- EXCERPTED TEXT -
Recent

Author Topic: Readln and UTF16 TextFiles  (Read 25645 times)

Handoko

  • Hero Member
  • *****
  • Posts: 5399
  • My goal: build my own game engine using Lazarus
Re: Readln and UTF16 TextFiles
« Reply #60 on: July 23, 2020, 07:07:13 pm »
My tests showed ReadLn fails to correctly read UTF16 little endian file and the WriteLn does not correctly write line endings for UTF16 little endian data. I'm not skilled enough to debug into the code. Hope some more experienced seniors will check it. If the data you provided is in the legitimate encoding, sure it is bug in Read/Write Ln. Maybe you can consider to report to the bugtracker.

It is midnight here, I'm going to sleep now. I will test your sample3.txt tomorrow.

MarkMLl

  • Hero Member
  • *****
  • Posts: 8364
Re: Readln and UTF16 TextFiles
« Reply #61 on: July 23, 2020, 08:02:09 pm »
- WriteLn does not write correctly for widestring little endian, so I used Write only

I suspect that WriteLn() with no parameter is a major problem since without a hint associated with the file/stream it won't know how to encode the EOL.

MarkMLl
MT+86 & Turbo Pascal v1 on CCP/M-86, multitasking with LAN & graphics in 128Kb.
Logitech, TopSpeed & FTL Modula-2 on bare metal (Z80, '286 protected mode).
Pet hate: people who boast about the size and sophistication of their computer.
GitHub repositories: https://github.com/MarkMLl?tab=repositories

Handoko

  • Hero Member
  • *****
  • Posts: 5399
  • My goal: build my own game engine using Lazarus
Re: Readln and UTF16 TextFiles
« Reply #62 on: July 24, 2020, 08:23:54 am »
- WriteLn does not write correctly for widestring little endian, so I used Write only

I suspect that WriteLn() with no parameter is a major problem since without a hint associated with the file/stream it won't know how to encode the EOL.

I did think about it. I even wrote a function to check it. First before WriteLn writes the EOL it check the UTF16 data is big or little endian. Then it writes the proper EOL. The pseudocode is something like this

WriteLnUTF16(var F: TextFile; Buffer: WideString);
var
  Index, Count:   Integer;
  isLittleEndian: Boolean;
  CRLF:           string;
begin

  Count := 0;
  for Index := 1 to Length(Buffer) do
    if not(Odd(Index)) and (Buffer[Index] = #0) then
      Inc(Count);
  isLittleEndian := Count > (Length(Buffer) div 4;

  case isLittleEndlian of
    True:  CRLF := #13#0#10#0;
    False: CRLF := #0#13#0#10;

  // .... do the writing

end;


Although the solution isn't very accurate, but it should work for most cases, because:

Quote
It is also reliable to detect endianness by looking for null bytes, on the assumption that characters less than U+0100 are very common. If more even bytes (starting at 0) are null, then it is big-endian.

- WRITTEN INSTRUCTION 1 -
Return the passage of the Readln and UTF16 thread from "Although the solution" up to and including "it is big-endian.".
- WRITTEN INSTRUCTION 2 -
In the Readln and UTF16 thread, what condition does the quoted passage give for the data being big-endian?
- WRITTEN INSTRUCTION 3 -
Continue the Readln and UTF16 thread from where it stops.

(Dataset records)
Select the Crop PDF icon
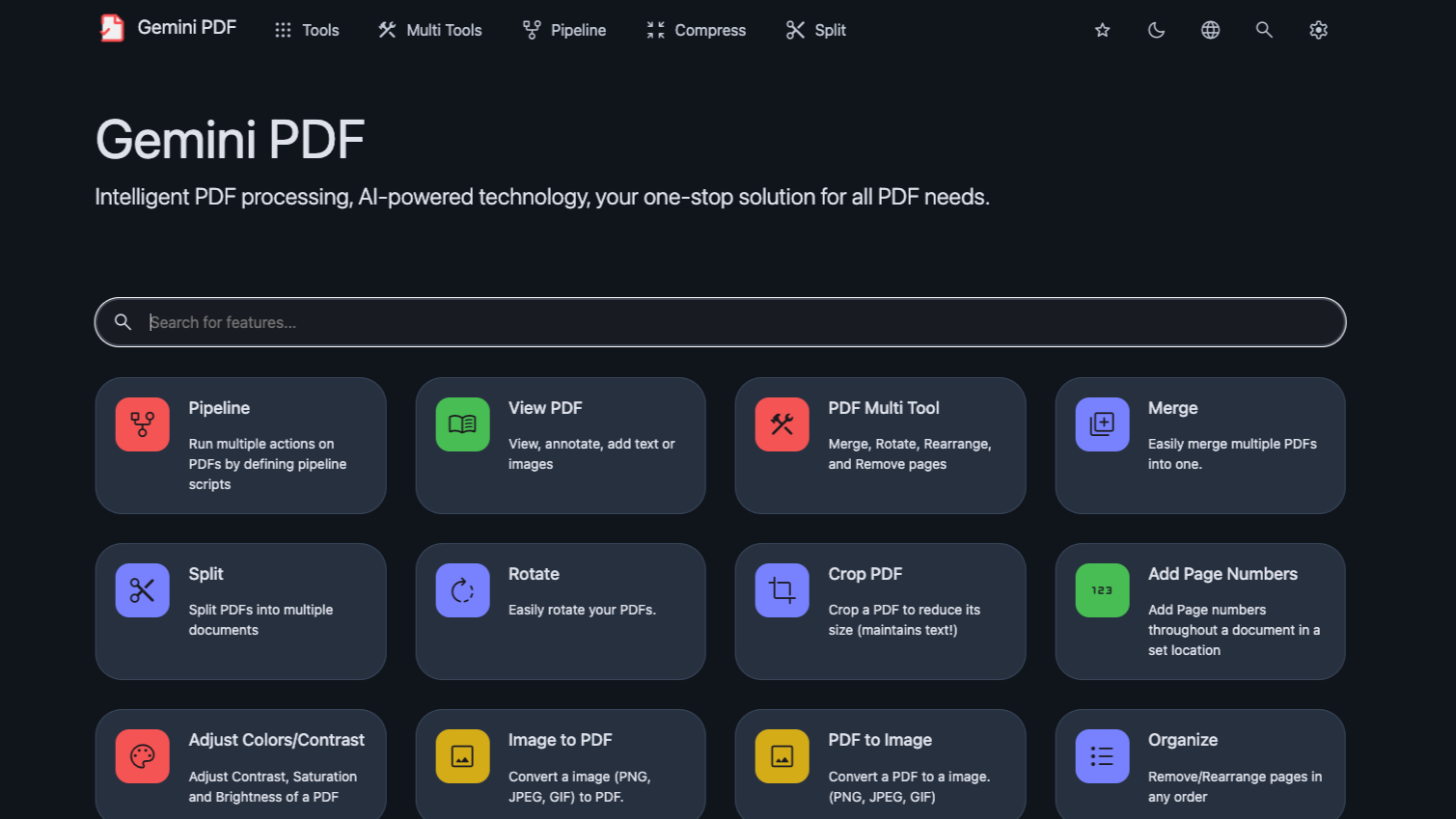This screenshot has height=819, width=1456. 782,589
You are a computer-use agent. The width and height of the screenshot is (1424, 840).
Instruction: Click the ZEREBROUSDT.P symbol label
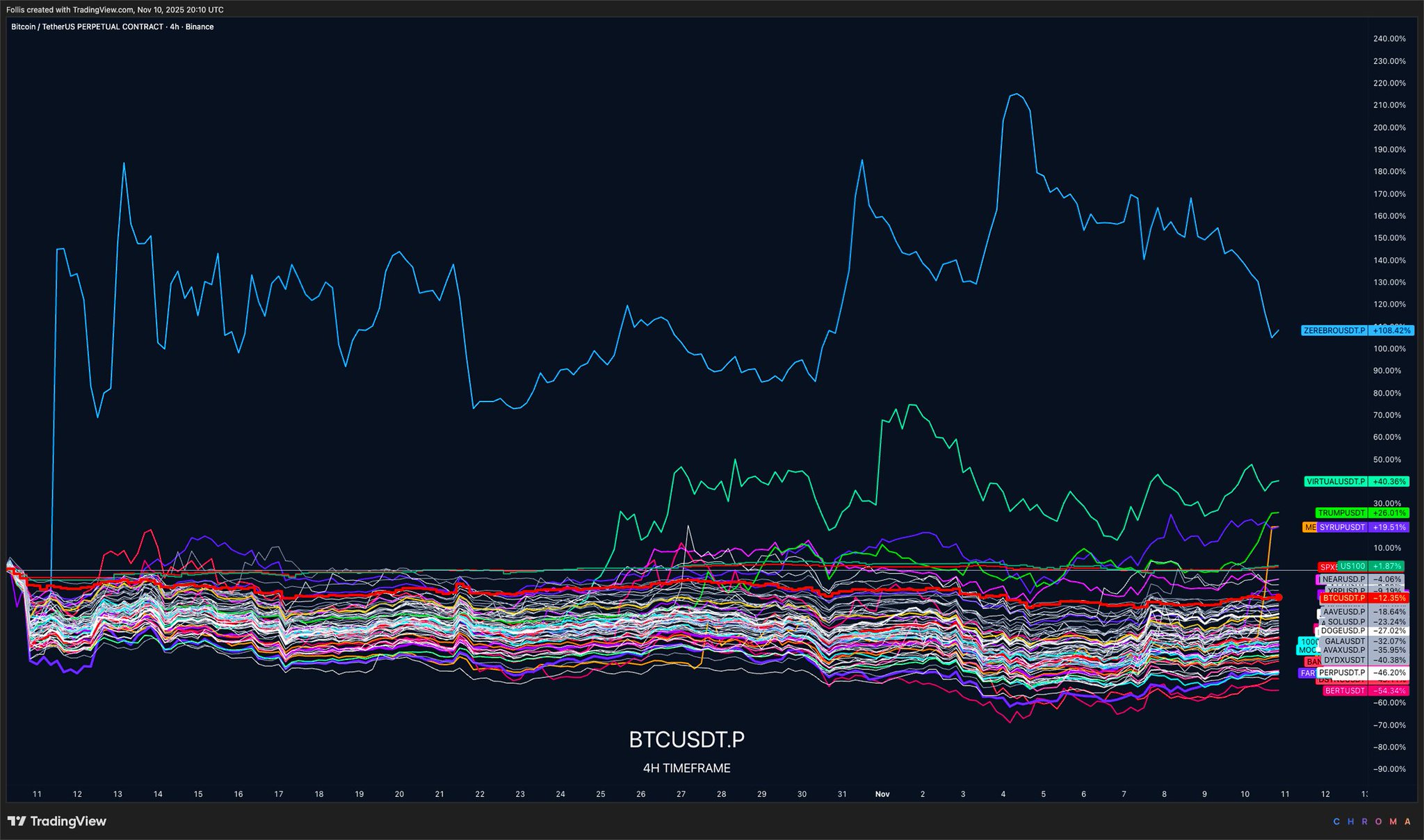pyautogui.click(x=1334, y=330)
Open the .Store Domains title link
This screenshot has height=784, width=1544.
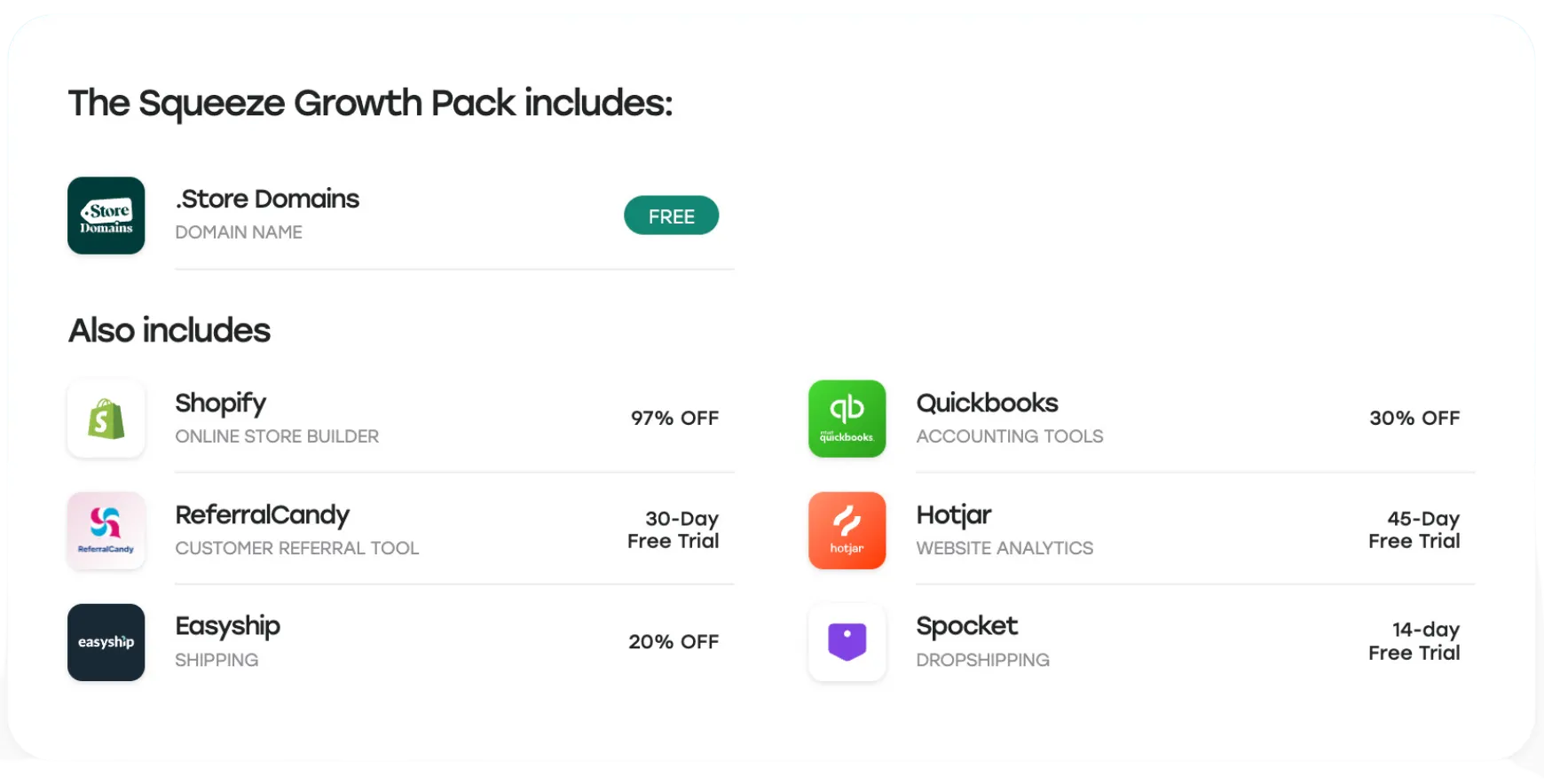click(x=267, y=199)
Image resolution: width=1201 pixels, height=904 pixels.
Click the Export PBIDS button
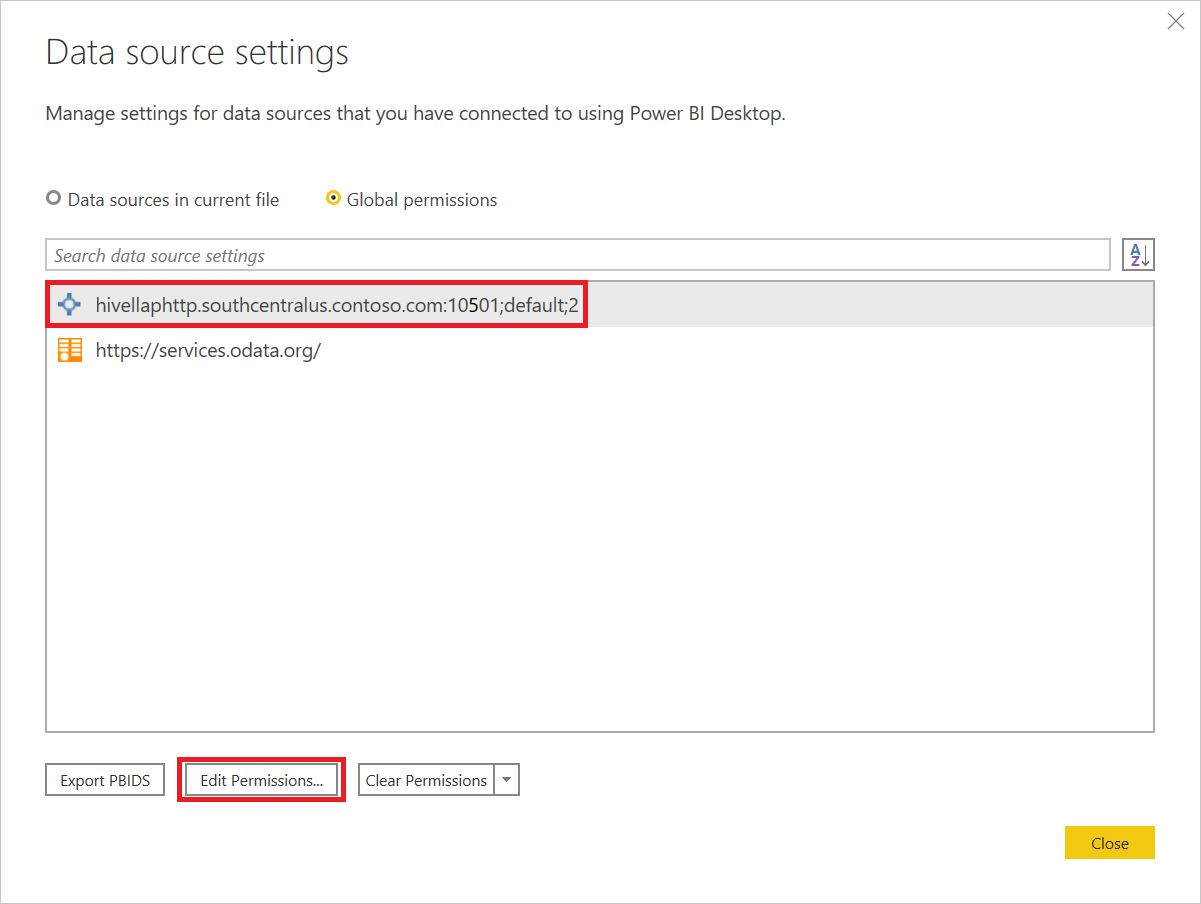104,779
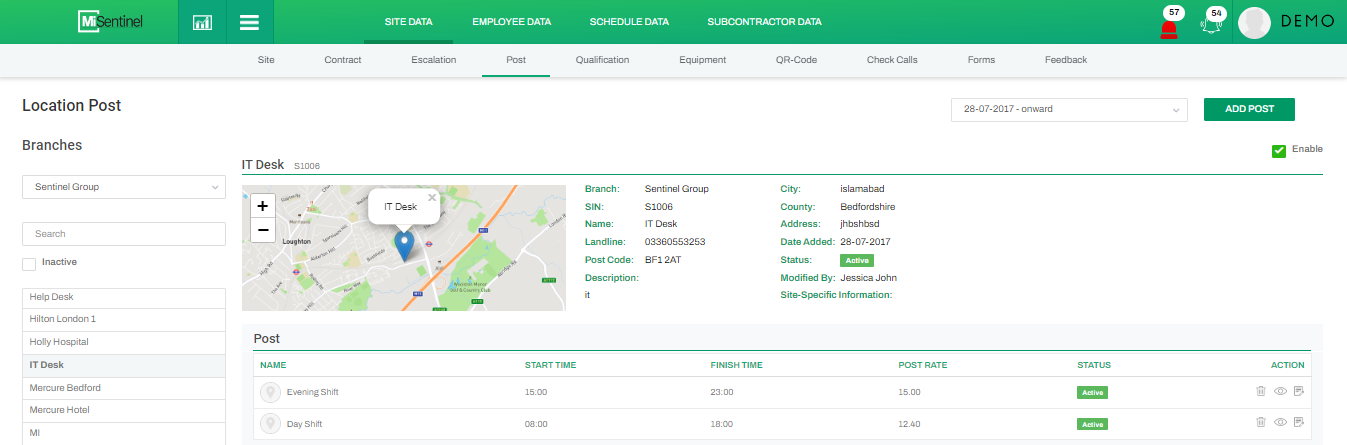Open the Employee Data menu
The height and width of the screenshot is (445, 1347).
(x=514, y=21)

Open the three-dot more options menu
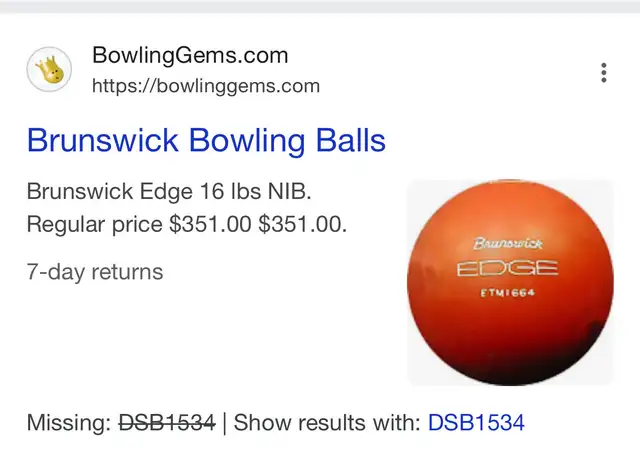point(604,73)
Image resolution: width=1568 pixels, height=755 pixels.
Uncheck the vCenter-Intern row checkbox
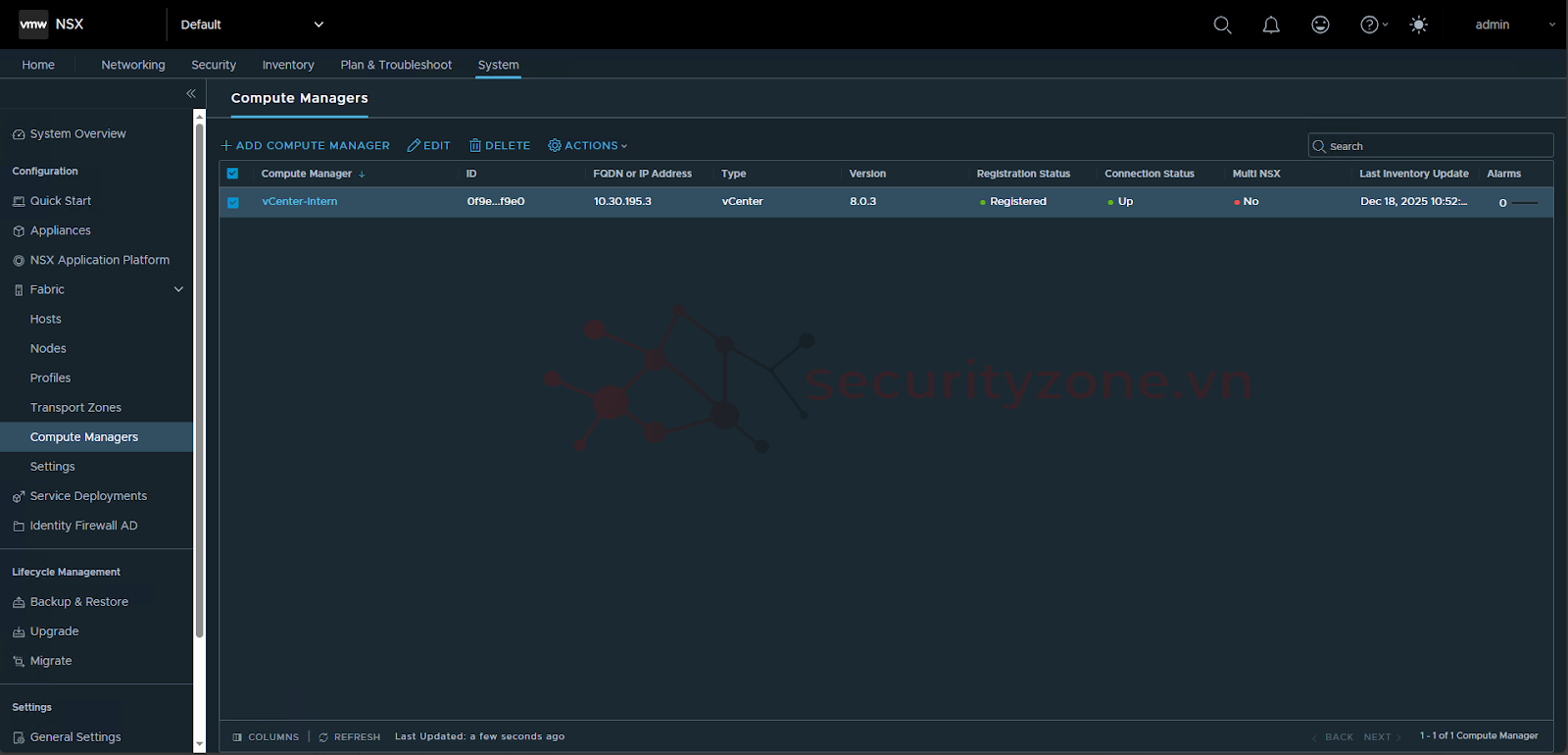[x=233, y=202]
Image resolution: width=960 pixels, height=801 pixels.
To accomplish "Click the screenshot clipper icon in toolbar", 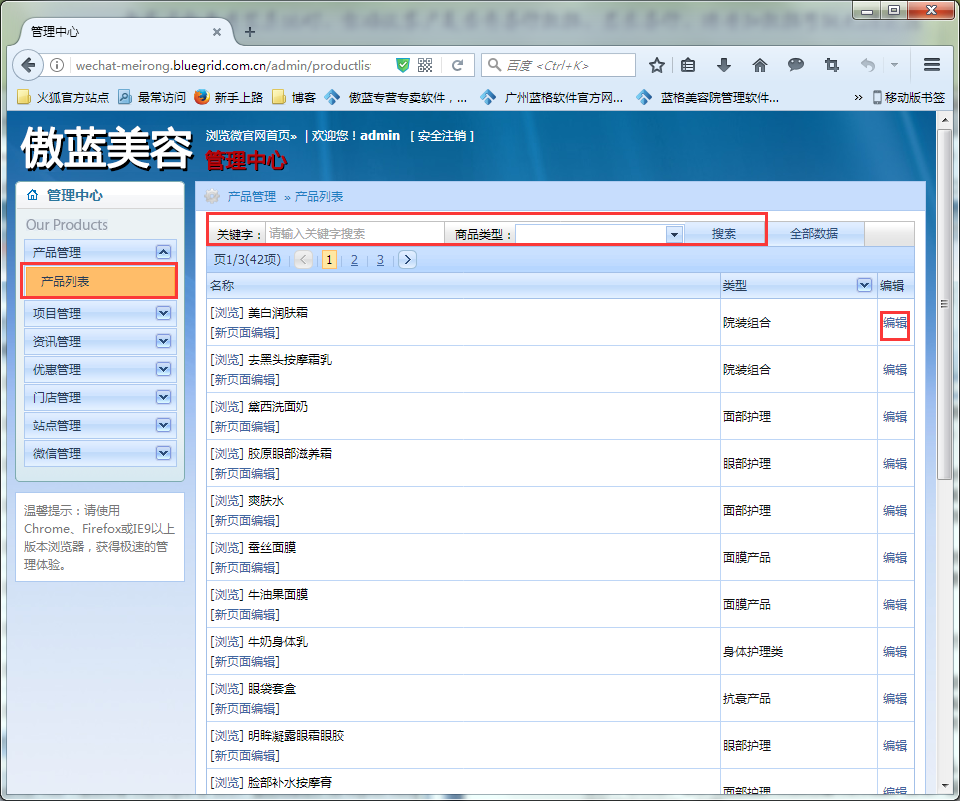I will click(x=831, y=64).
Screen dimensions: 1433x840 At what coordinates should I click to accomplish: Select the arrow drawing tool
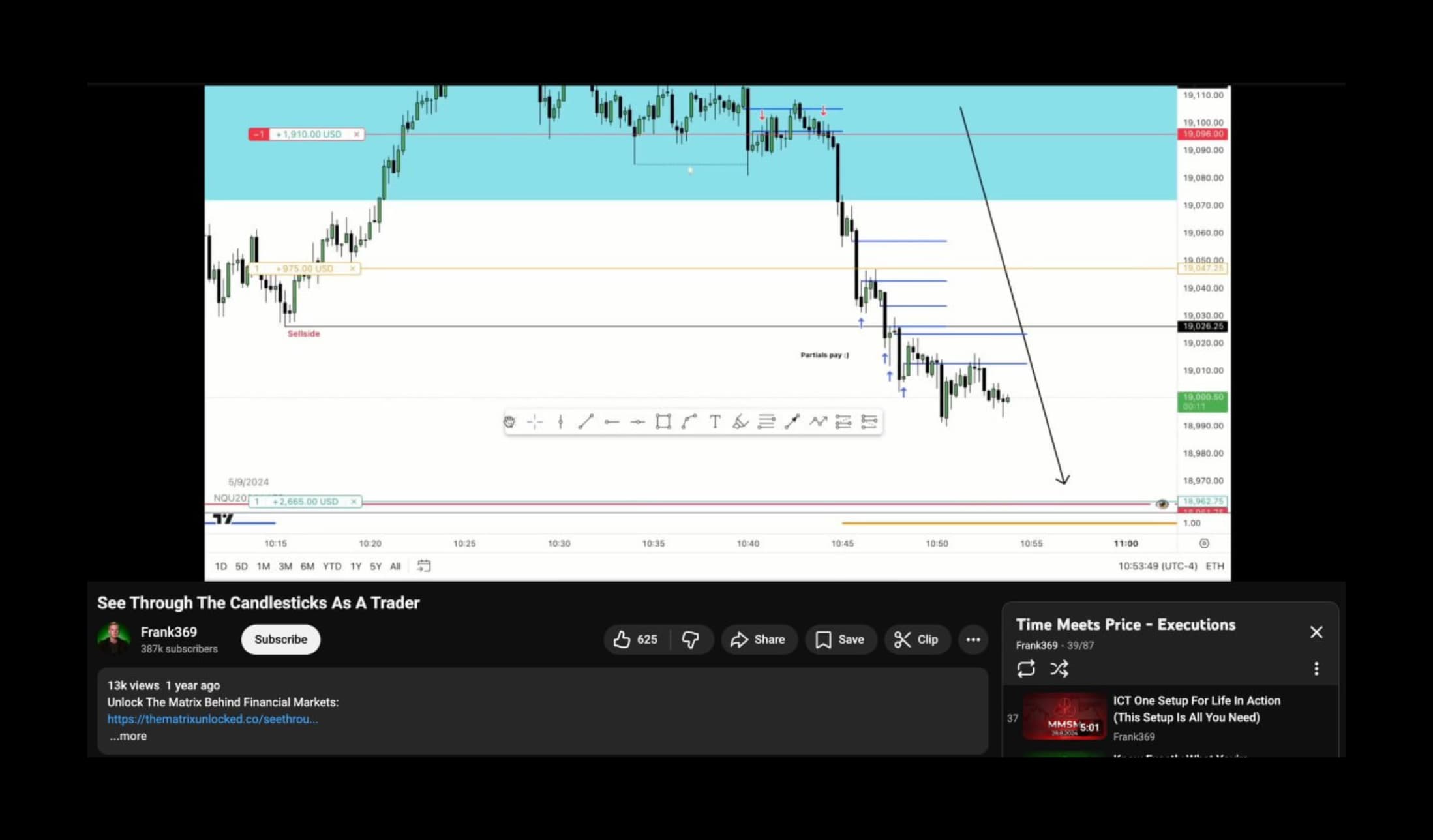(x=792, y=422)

- WRITTEN ANSWER 1 -
Although the solution isn't very accurate, but it should work for most cases, because:

Quote
It is also reliable to detect endianness by looking for null bytes, on the assumption that characters less than U+0100 are very common. If more even bytes (starting at 0) are null, then it is big-endian.

- WRITTEN ANSWER 2 -
More even bytes (starting at 0) are null.

- WRITTEN ANSWER 3 -
Source: https://en.wikipedia.org/wiki/UTF-16#Byte_order_encoding_schemes

Unfortunately the code didn't work (on OP's Sample.txt). Because there were issues about ReadLn. Other possible solution is to introduce new WriteLn with an Endian parameter.

I said ReadLn has issues, here a simple test. The Sample.txt has 4 lines, you can know it by opening the file using a supported text editor (Writer, Pluma, etc). But if you use this code below, the ReadLn parses the file as 9 lines:

Code: Pascal  [Select][+][-]
  1. procedure TForm1.Button1Click(Sender: TObject);
  2. var
  3.   Buffer: WideString;
  4.   inText: Text;
  5.   Count: Integer;
  6. begin
  7.   AssignFile(inText, 'Sample.txt');
  8.   Reset(inText);
  9.   Count := 0;
  10.   while not Eof(inText) do begin
  11.     ReadLn(inText, Buffer);
  12.     Inc(Count);
  13.   end;
  14.   ShowMessage(Count.ToString);
  15.   CloseFile(inText)
  16. end;

So, I am sure to say there are bugs in the ReadLn. I heard FreeBASIC has both UTF-16BE and UTF-16LE support. And what about Delphi? Anybody here use FreeBASIC or Delphi? Can you anyone please test the case on them?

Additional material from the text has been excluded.